Nash marmonna des paroles incompréhensibles avant de se réfugier dans un mutisme qui dura pendant tout le reste du voyage. Garrod avait dû abréger sa nuit de sommeil pour préparer son voyage ; il dormit donc, but du café et dormit à nouveau jusqu’au moment où le vibreur d’appel du vidéophone de la paroi avant bourdonna pour attirer son attention. Il établit la communication et se retrouva en face des traits aquilins de Manston, son directeur des relations publiques.

« Bonjour, Alban, dit Manston d’une voix neutre. Avez-vous vu les journaux, ce matin ?

— Non, je n’en ai pas eu le temps.

— Vous êtes encore en première page ! »

Garrod se redressa dans son siège. « Comment cela ? »

— Si j’en crois tout ce que l’on raconte, vous êtes en route pour Augusta, persuadé que vous connaîtrez le meurtrier du sénateur Westcott après avoir examiné les débris de sa voiture.

— Quoi ?

— Il y a un tas de rumeurs prétendant que vous êtes possesseur d’une nouvelle technique permettant de tirer des images d’une plaque de verre lent brisée ou fondue.

— Mais c’est ridicule ! J’ai dit à Pobjoy qu’il n’y avait aucun… » Garrod reprit sa respiration. « Charles, avez-vous fait une quelconque déclaration à la presse, hier soir ? »

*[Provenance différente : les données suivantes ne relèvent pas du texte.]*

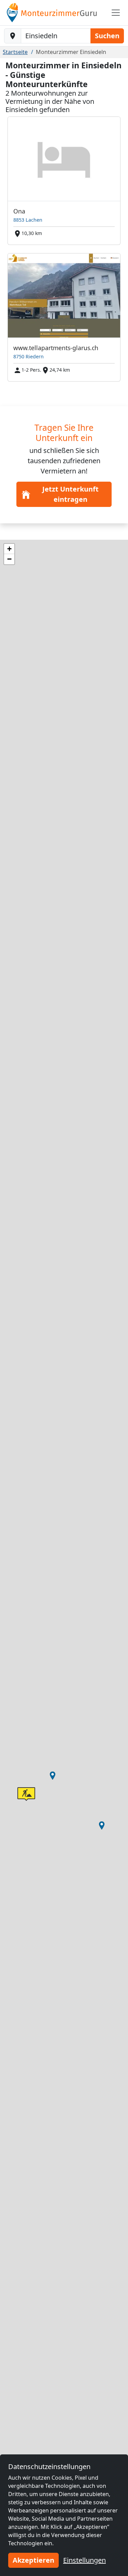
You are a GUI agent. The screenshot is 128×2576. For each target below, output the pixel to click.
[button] (52, 1776)
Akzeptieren (33, 2560)
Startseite (15, 52)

Manston remit en place sa cravate bleue à pois et eut l’air peiné. « À quoi pensez-vous donc ?

— Alors, cela doit venir de Pobjoy.

— Voulez-vous que je fasse publier un démenti ? »

Garrod secoua la tête. « Non – laissons tomber. Je tirerai cette affaire au clair avec Pobjoy dès que je le verrai. Merci de m’avoir appelé, Charles. »

Garrod coupa la communication le premier. Il s’enfonça à nouveau dans son siège et essaya de trouver le sommeil, mais un fil d’ennui se promenait dans la trame de ses pensées, comme un serpent d’argent à la surface d’un lac. La dernière année passée avec Esther l’avait sensibilisé à un certain nombre de choses et il avait, en cet instant précis, la nette impression qu’on était en train de le manipuler. Les déclarations de Pobjoy à la presse étaient non seulement mensongères, mais aussi contraires sur le fond à l’esprit même de la conversation qu’il avait eue avec Garrod. Il ne lui avait pourtant pas donné l’impression d’un homme prêt à agir à la légère, mais qu’espérait-il donc en s’y prenant de la sorte ?

Le temps était dégagé et le soleil cuivré quand l’avion de Garrod se posa, vers midi, sur la piste d’un aéroport proche d’Augusta. Il se préparait à stopper dans la zone réservée aux appareils privés, quand Garrod regarda par les hublots et vit le groupe désormais familier de reporters et de cameramen. Certains d’entre eux tenaient des plaques de Retardite mais les autres possédaient un équipement photographique très conventionnel – reflétant parfaitement les conflits qui avaient déchiré les syndicats de journalistes. Garrod se souvint au dernier moment que les disques d’Esther étaient posés près de son hublot et qu’il devait les accrocher au revers de son veston. Les journalistes se précipitèrent sur le tarmac au moment où il sortit de l’appareil mais ils furent repoussés par un important contingent de policiers en uniforme. La grande silhouette carrée de Miller Pobjoy apparut alors, vêtue d’un costume de soirée bleu nuit.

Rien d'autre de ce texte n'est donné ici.